Passage shown:
Night of the Ninja
By Joe Joe Wright
If I told you that I met a real NINJA, a lot of you might think I was lying. Well, not this time. This is a TRUE story.
The year was 1986 and the City of Cordele was a buzzing little pint-sized metropolis. We had plenty of all the wonderful small town attributes, and we were cursed with an exuberant amount of crime. On what seemed an ordinary night, a burglar came to town, a very unusual burglar. You see, this bandit made a living breaking into Pizza Hut’s up and down the I-75 corridor. Why Pizza Hut? Well, that is still an unanswered question 30 years later.
I was a young Deputy Sheriff and was out and about in the county when the call came in from dispatch to the city police. A 10-15 (burglary) in progress at Pizza Hut on 16th Avenue in Cordele. I started that way but was at least 10 minutes out. The Cordele Police were there in a matter of two minutes and what happened next is one for the history books.
A schoolmate of mine was a young police officer at the time, and his name was Morris Coley. The Supervisor on Duty was Lt. John Wiggins – yes, the same Major Wiggins at the Sheriffs Office now. Patrolman Coley was first on the scene and out of the car and caught the suspect crawling backward out of the bottom half of the west side door of Pizza Hut. “Freeze, get your hands up!” Apparently, the suspect didn’t understand English, because his next very quick move was to swing around with his 22-inch “Aikido Bokken” sword and slice a hole through the front of Morris’s shirt missing his skin by less than an inch. (Now would be a prime time for the old Clint Eastwood Spaghetti western music to be playing with the whistling and all). The next part was even more right out of a Bruce Lee movie as the man dressed in full-fledged Ninja Apparel, did a series of 6 or 7 back flips away from Coley, and flung his Ninja “stars” back in the officers direction as he moved away. At this precise, moment Lt. Wiggins was exiting his patrol car as the suspect began to run towards the apartments behind Pizza Hut. Civilians had begun to come out of their apartments after hearing all the commotion and this created a dangerous and potential hostage situation. A quick thinking John Wiggins drew his service revolver and fired one shot into the buttocks of the wanna be Asian assassin, and he went down like a sack of taters. “I couldn’t let him get up amongst those citizens, he was dangerous,” said Wiggins.

What you will do:
(A) According to the Pizza Hut burglary story, why did Lt. Wiggins shoot the suspect?
(B) Duplicate the part of the Pizza Hut burglary story starting at "Night of the" and ending at "30 years later.".
The records are separate material and have no connection to the Pizza Hut burglary story.

Source data:
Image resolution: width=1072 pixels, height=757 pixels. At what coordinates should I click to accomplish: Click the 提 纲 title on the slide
--
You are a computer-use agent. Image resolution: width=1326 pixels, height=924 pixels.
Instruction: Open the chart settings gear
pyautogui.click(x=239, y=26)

Response list:
(A) The suspect was running toward the apartments behind Pizza Hut, where civilians had come outside after hearing the commotion, which created a dangerous and potential hostage situation. Wiggins said he couldn't let the suspect get among those citizens because he was dangerous.

(B)
Night of the Ninja
By Joe Joe Wright
If I told you that I met a real NINJA, a lot of you might think I was lying. Well, not this time. This is a TRUE story.
The year was 1986 and the City of Cordele was a buzzing little pint-sized metropolis. We had plenty of all the wonderful small town attributes, and we were cursed with an exuberant amount of crime. On what seemed an ordinary night, a burglar came to town, a very unusual burglar. You see, this bandit made a living breaking into Pizza Hut’s up and down the I-75 corridor. Why Pizza Hut? Well, that is still an unanswered question 30 years later.